The court held that with respect to four of the defendants that the Council had loosely pleaded the ‘flawed’ System and the damage that resulted therefrom. The Court further held that no prejudice would be occasioned on these persons because evidence had been adduced relating to their failures, and that submissions were made in relation to those failures.
The position was different with respect to the remaining three defendants. This arose because the Council: (i) failed to plead that the three individuals were responsible for setting up or implementing the alleged System; and (ii) the Council failed to cross-examine them on the failures. In the circumstances, the court held that a clear case was not run against these three individuals, and it would therefore be unduly prejudicial for the court to now find them liable in negligence.
Implications for England?
It appears from the English authorities that the Material Facts Principle exists in all but name. For example, in Drane v Evangelou  1 WLR 455 Lord Denning MR ruled on a claim brought for breach of covenant for quiet enjoyment arising from an unlawful eviction where three men broke down a door, removed the claimant’s belongings, and bolted the door from the inside. The court found that regardless of the pleaded result at law a claim could lie in trespass. In doing so, Lord Denning MR referred to an earlier decision that “[i]t is sufficient for the pleader to state material facts. He need not state the legal result. […] He can present, in argument, any legal consequence of which the facts permit”.

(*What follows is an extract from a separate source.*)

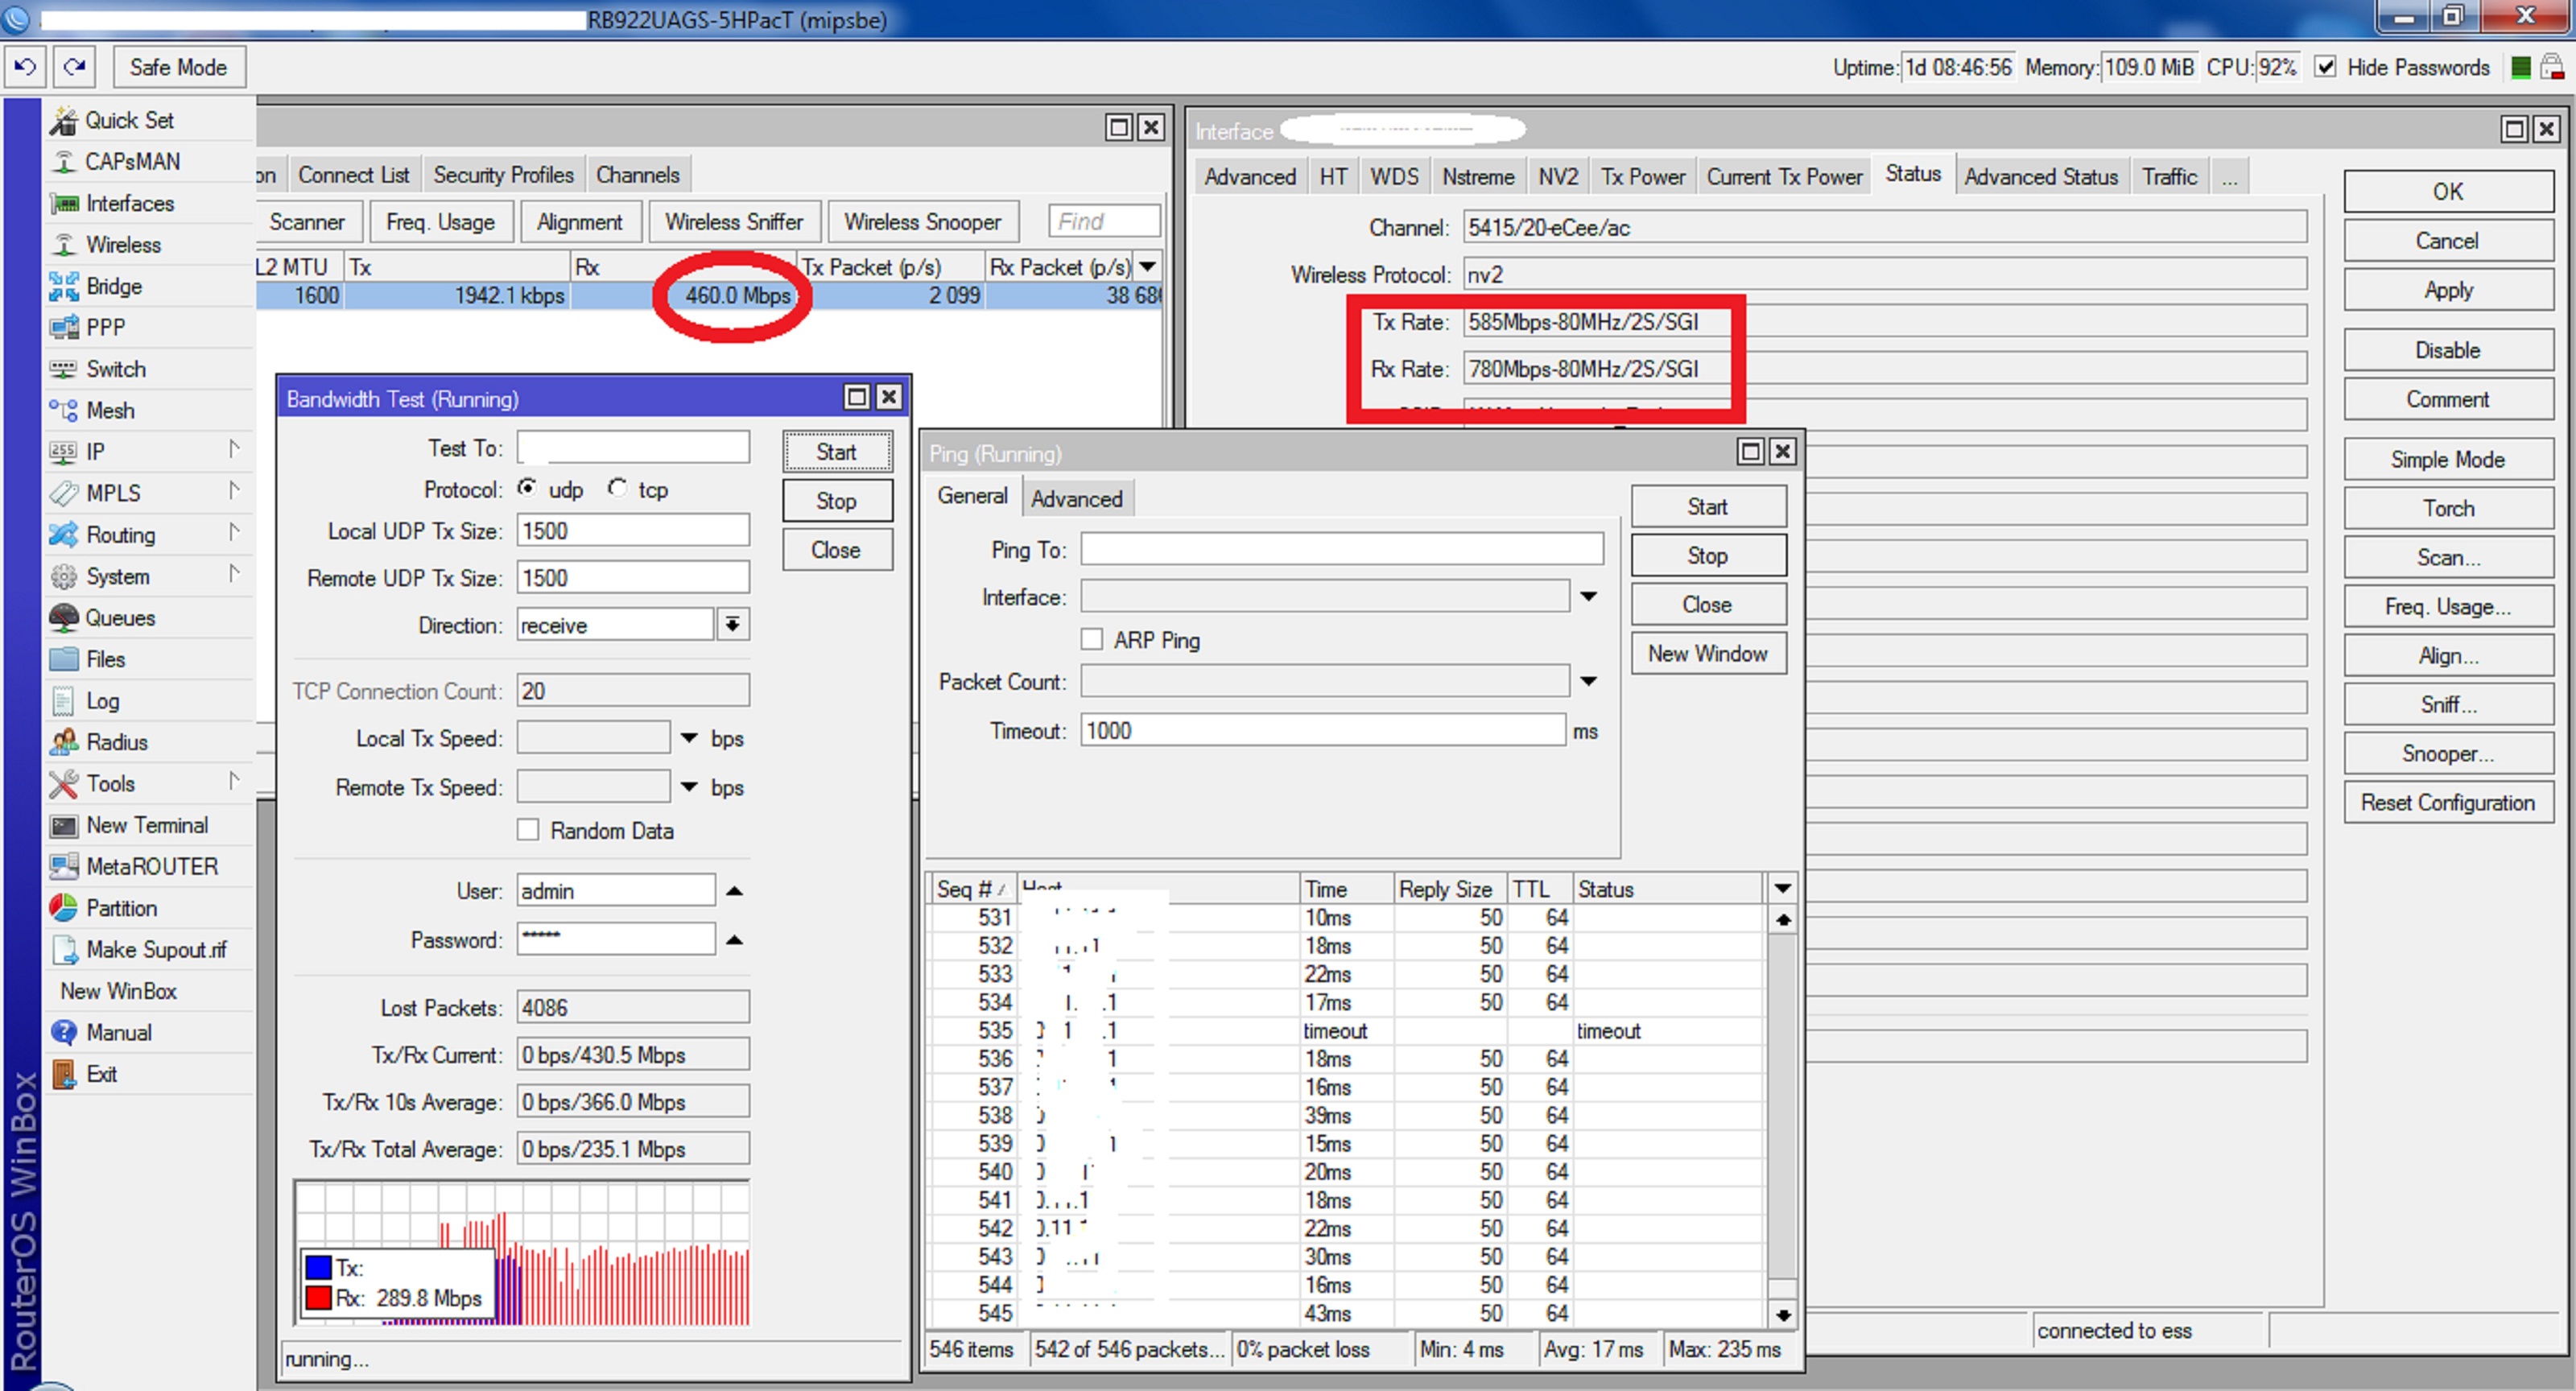Click the Radius sidebar icon
This screenshot has width=2576, height=1391.
(64, 742)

But what for the Prejudice Principle? The state of the English jurisprudence is not that an unpleaded issue may never be the subject of investigation at trial but that it will only be allowed where it would be ‘unjust’ to not decide the issue. However, such cases will be ‘rare’ (see Lombard North Central Plc v Automobile World (UK) Ltd  EWCA Civ 10 at  per Rimer LJ). The ‘rare’ case identified by Rimer LJ was where it is apparent that both sides have come to court ready to deal with the issue despite its omission. But this general statement does not identify the substance of how the issue is to be decided. It surely must rest upon procedural fairness (i.e. an ‘unjustness’ principle where a party should know the case it must meet). Implicit in the preceding observation it is worth remembering a foundational principle from the time of Browne v Dunn that if both parties disregard the pleadings and fight the case on issues chosen at trial, it would then be unjust for the parties to return to the pleadings as governing the contest. This may be done by inference from the way the trial was conducted, or, in a clear case, acquiescence by one party to the course adopted by the other (see Browne v Dunn; Gould v The Mount Oxide Mints Ltd (in liq) (1916) 22 CLR 490 at 517-8; and Banque Commerciale SA v Akhil Holdings Ltd (1990) 169 CLR 279 at 286-7).
Given the above, should a taxonomic structure similar to that developed in Singapore be used to decide the ‘rare’ case? That is, should such case be decided in accordance with the broad principles identified in the preceding paragraph but with the identifiable metrics of: (i) the issue being raised on the evidence; (ii) it was clearly appreciated by the other party; and (iii) no reasonable objections were taken during the trial to such evidence being led. This said, the acceptance of any Prejudice Principle may be an insurmountable step for the English Courts particularly where: (i) strict rules of pleading apply; and (ii) it is rather counterintuitive to allow a principle that evidence can define the scope of the issues rather than the pleaded issues themselves. Nevertheless, in future cases it may be useful for litigants and courts to approach upleaded issues by grounding such assessment in principles of justice between the parties but within the confines of a pellucid three-part approach where the facts can be assessed against clear metrics.